Matthews Correlation Coefficient in Lasso model, logistic regression with R

277 Views Asked by At

I am using data (birthwt) from the library (MASS) and I'd like to calculate Mathews Correlation Coefficient (MCC) with R in a Lasso model. I am really confused.
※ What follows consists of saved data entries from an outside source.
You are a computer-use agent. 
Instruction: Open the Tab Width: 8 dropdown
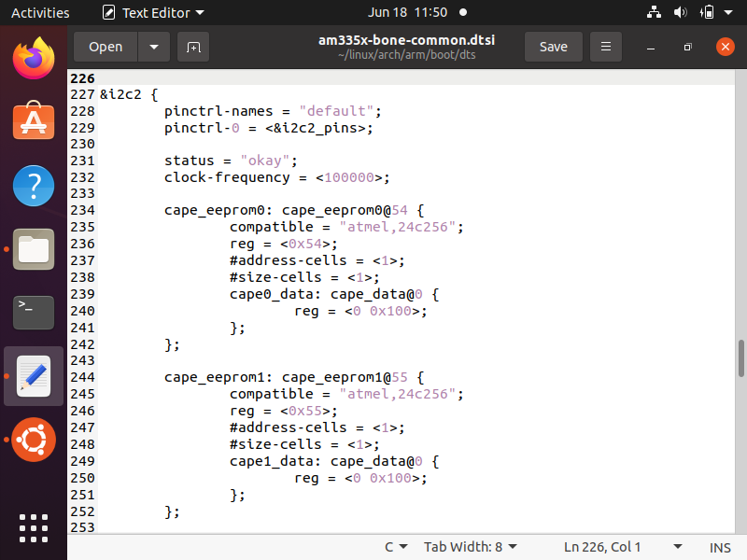(471, 547)
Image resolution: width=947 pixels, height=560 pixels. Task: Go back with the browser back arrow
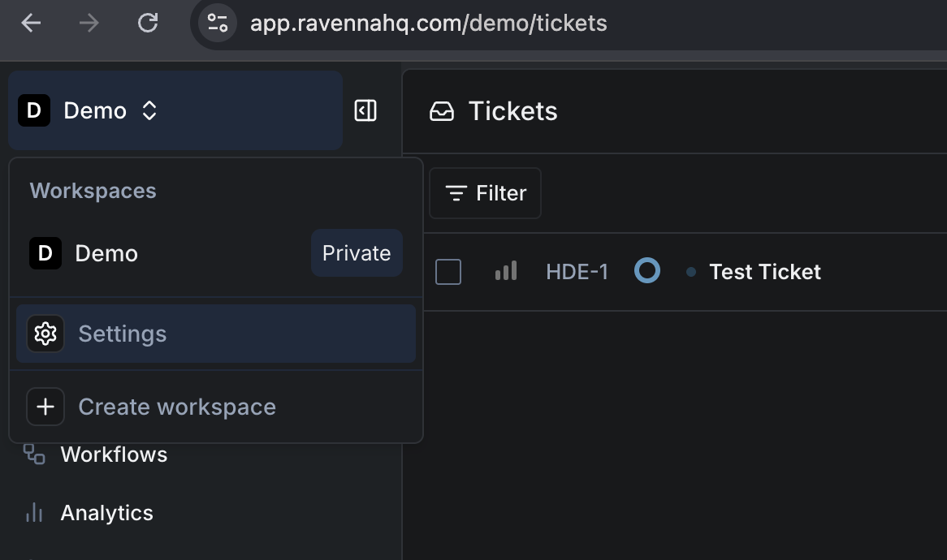pyautogui.click(x=31, y=23)
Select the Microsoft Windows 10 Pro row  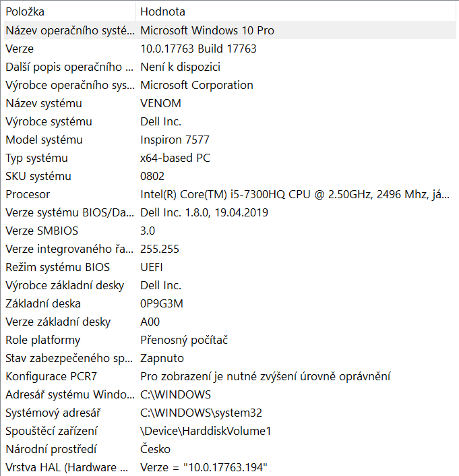(207, 30)
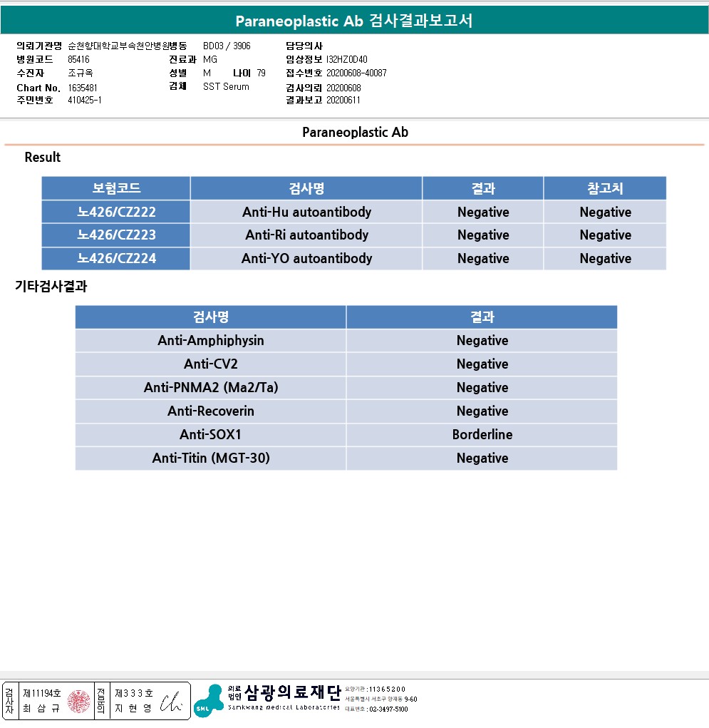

Thks in advance

birthwt=birthwt[,-10]
boot=sample(nrow(birthwt), 40)
train.data=birthwt[-boot, ]
test.data=birthwt[boot, ]
x =model.matrix(low~., train.data)[,-1]
y =train.data$low

Lasso Model:

library(glmnet)
set.seed(123)
cv.lasso = cv.glmnet(x, y, alpha = 1, family = "binomial")
model.lasso=glmnet(x,y,alpha=1,family="binomial",lambda= cv.lasso$lambda.min)
coef(model.lasso)
 x.test = model.matrix(low ~., test.data)[,-1]
proba.lasso = predict(model.lasso,newx = x.test)
class.lasso = ifelse(proba.lasso > 0.5, 1, 0)
class.obs = test.data$low
1

There are 1 best solutions below

5
On

If you do predict on a glmnet object, the default response is the logit link, but in your case, you need to do:

class.lasso = predict(model.lasso,newx = x.test,type="class")
class.lasso = as.numeric(class.lasso)
class.obs = test.data$low

You can also use the probability this way:

class.lasso = ifelse(predict(model.lasso,newx = x.test,type="response") > 0.5,1,0)

To calculate mcc, you can do:

library(mltools)
mcc(pred = class.lasso, actual = class.obs)
[1] 0.2581989

Or use something that calculates pearson's phi:

library(psych)
phi(table(class.lasso,class.obs),digits=7)

[1] 0.2581989

Or if you derive it from scratch using the formula from wiki:

cm = table(class.lasso,class.obs)
TP = cm[2,2]
FP = cm[2,1]
TN = cm[1,1]
FN = cm[1,2]

(TP * TN - FP*FN)/sqrt((TP+FP)*(TP+FN)*(TN+FP)*(TN+FN))
[1] 0.2581989